La compagnia ha pubblicato oggi una nota nella quale annuncia che rallenterà la crescita prevista per la stagione invernale, facendo volare 25 aerei in meno a partire da novembre e 10 in meno da aprile 2018. In questo modo – ha spiegato – sarà  possibile “eliminare ogni rischio di ulteriori cancellazioni, perché un rallentamento della crescita crea molti aerei ed equipaggi di riserva nelle 86 basi” della compagnia previste per quest’inverno. La società irlandese ha anche precisato che non darà seguito al ventilato interesse per Alitalia, per la quale i commissari stanno cercando un compratore: la società “eliminerà tutte le distrazioni per il managemet a partire dal proprio interesse per Alitalia. Abbiamo notificato ai commissari che non porteremo avanti l’interesse in Alitalia né presenteremo alcuna ulteriore offerta per l’aviolinea”, si legge nella nota.

Quanto alla mossa sui voli, la low cost spiega che per i consumatori la riduzione di 25 aerei quest’inverno impatta con cambiamenti di orari e programma su “meno di 400mila persone che hanno prenotato su quei voli”. Ryanair aggiunge che molti voli non hanno ancora prenotazioni a bordo. La compagnia specifica inoltre che chi è interessato dal cambio di programma ha ricevuto una comunicazione via mail, con un anticipo tra 5 settimane e 5 mesi, con l’offerta di un volo alternativo o di un rimborso pieno insieme a un voucher da 40 euro (80 per andata e ritorno) per prenotare altri servizi Ryanair nel periodo. Secondo il sito del Guardian, i voli cancellati tra novembre e marzo sarebbero circa 18.000.

Questa misura, si spiega nella nota, porterà ad una “leggera riduzione” del traffico per la compagnia per quest’anno e il prossimo: la crescita mensile dal 17 novembre al 18 marzo rallenterà dal 9% al 4%, mentre il traffico annuale attualmente di 131 milioni di passeggeri si ridurrà a 129 milioni, che rappresenta un +7,5% dallo scorso anno. Per la stagione estiva 2018, con la flotta che si ridurrà da 445 a 435 aerei, Ryanair prevede che il traffico al marzo 2019 rallenterà da 142 a 138 milioni di passeggeri (con un tasso di crescita del 7%).

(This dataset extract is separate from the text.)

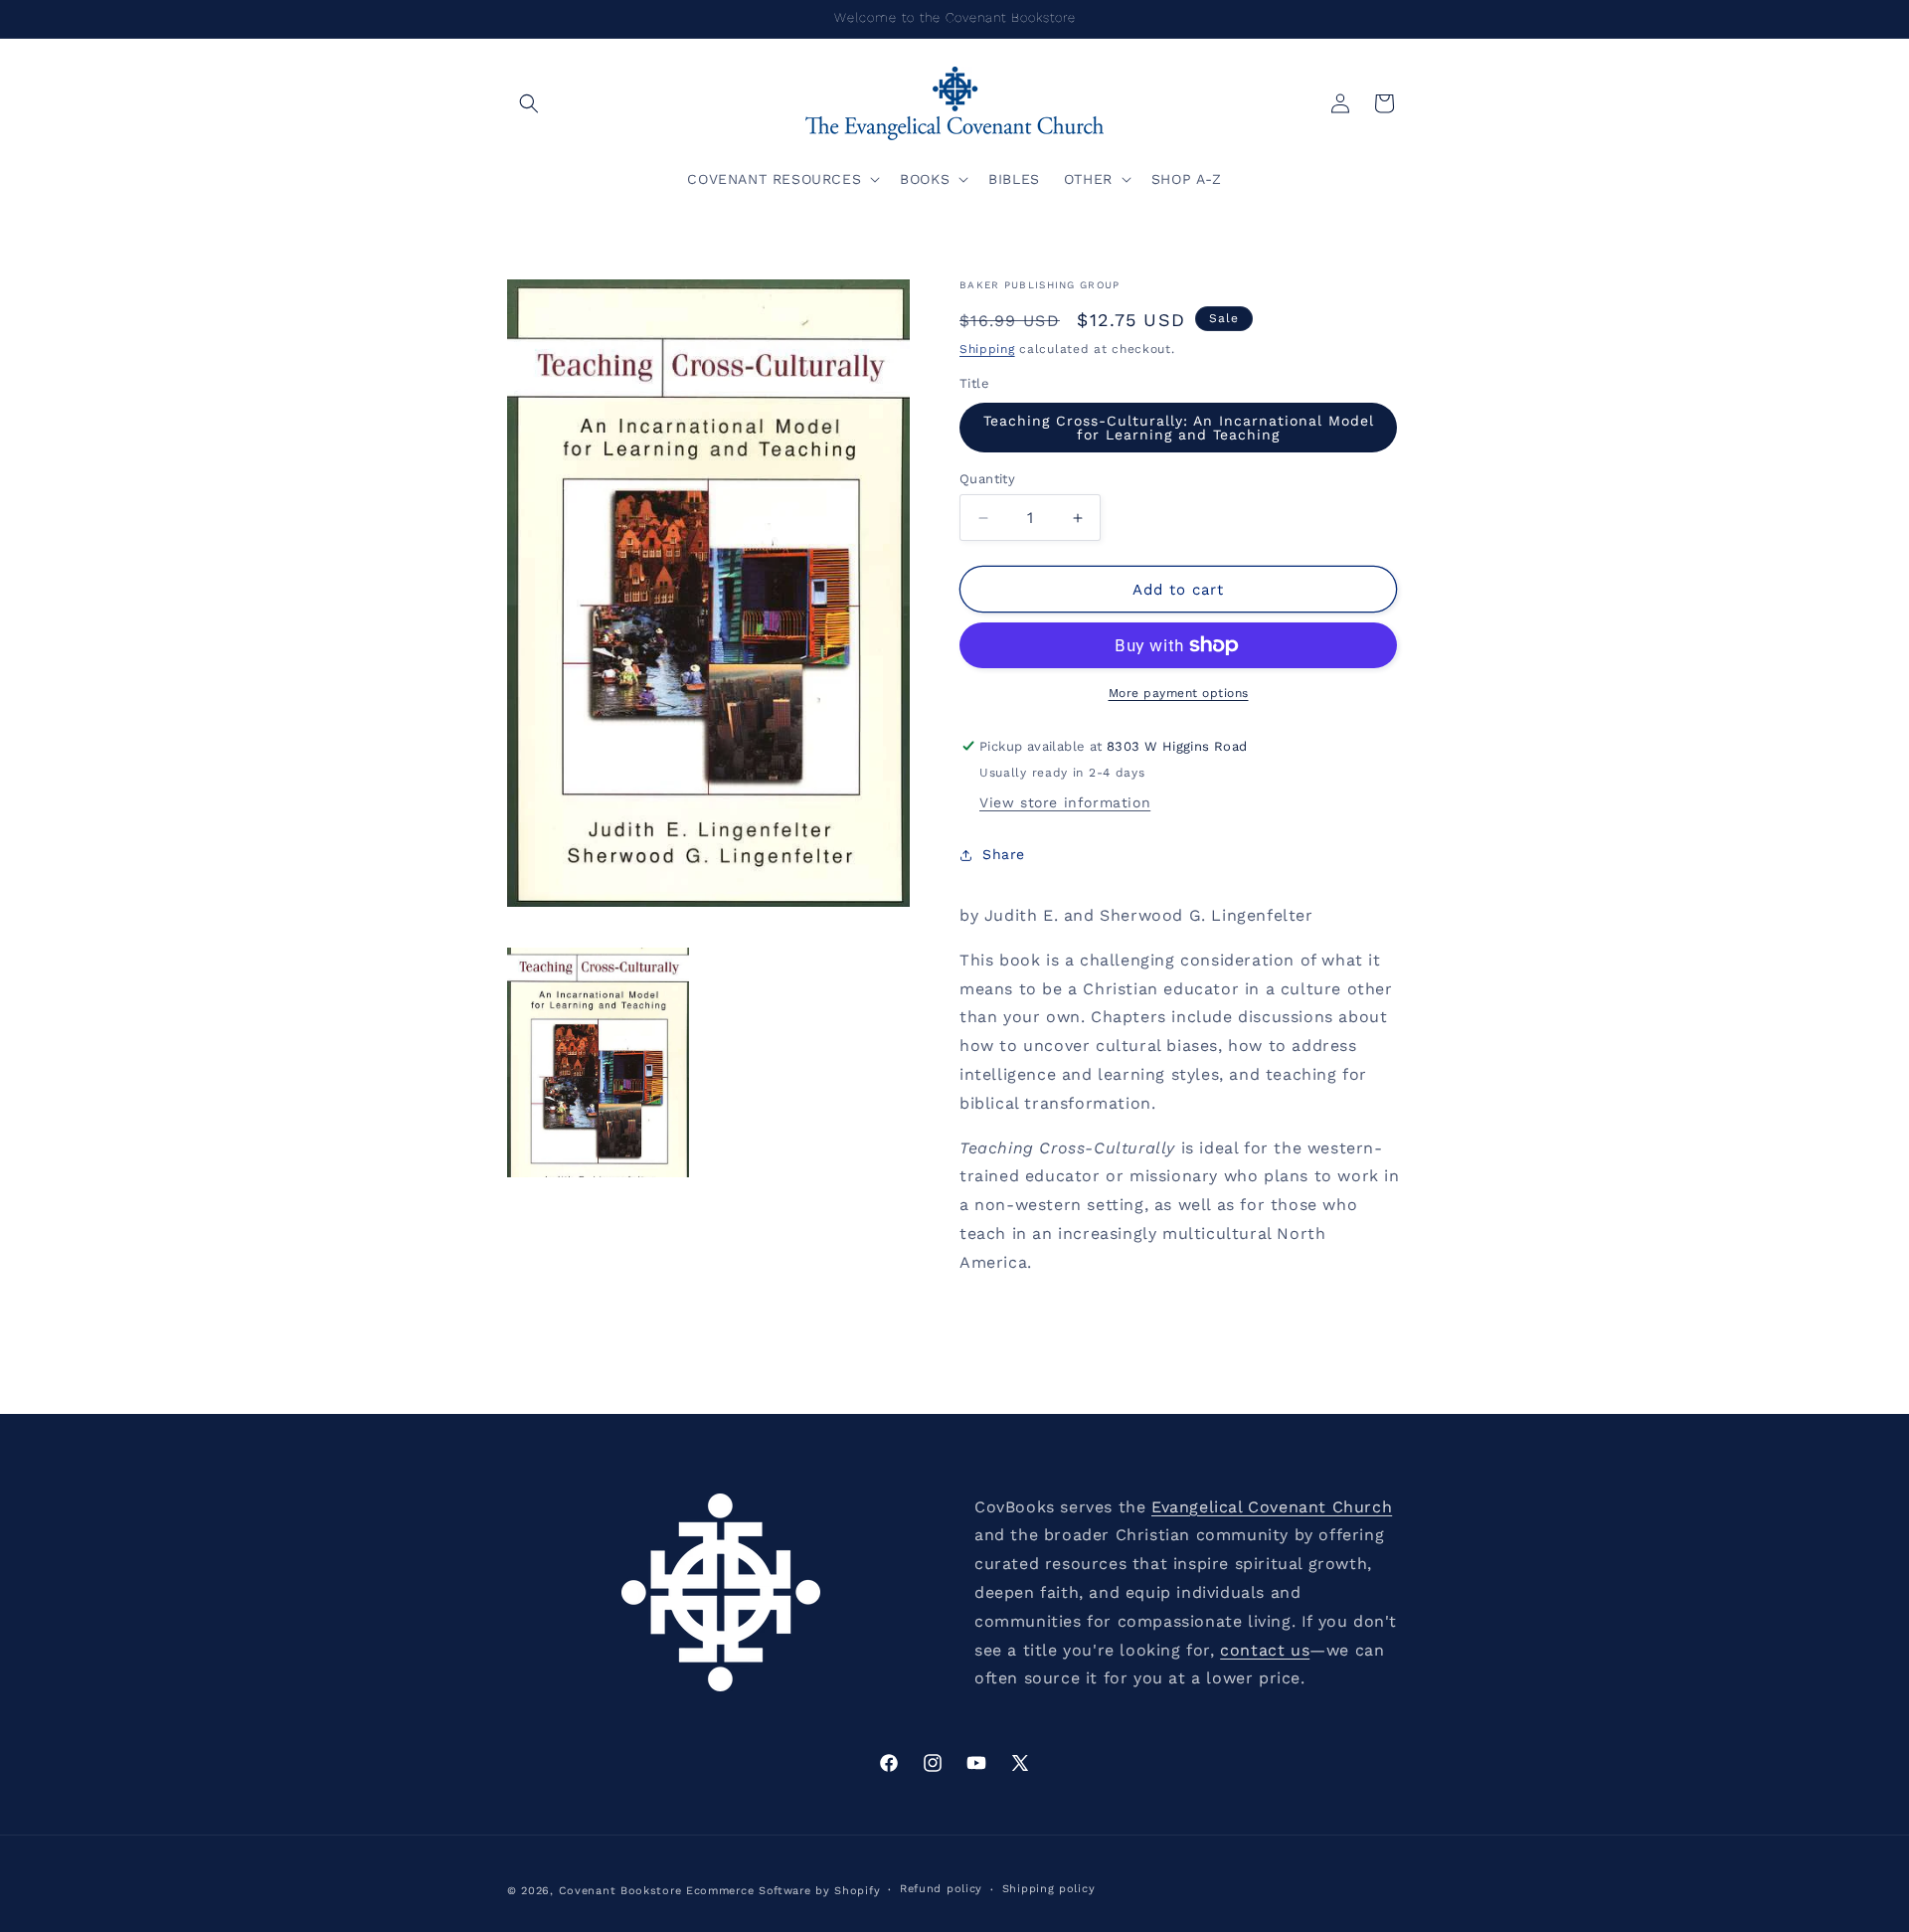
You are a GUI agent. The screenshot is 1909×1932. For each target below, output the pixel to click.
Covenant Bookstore (620, 1890)
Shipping (987, 349)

ECCO TUTTE LE ROTTE SOSPESE

Dal punto di vista finanziario, il costo totale delle cancellazioni di voli effettuate da Ryanair la scorsa settimana dovrebbe essere inferioreai 25 milioni di euro. La società non prevede che le cancellazioni “alterino le attuali guidance per l’anno”. Un completo aggiornamento su questi dati, precisa la nota, verrà fornito agli azionisti durante la presentazione dei risultati semestrali prevista il 31 ottobre.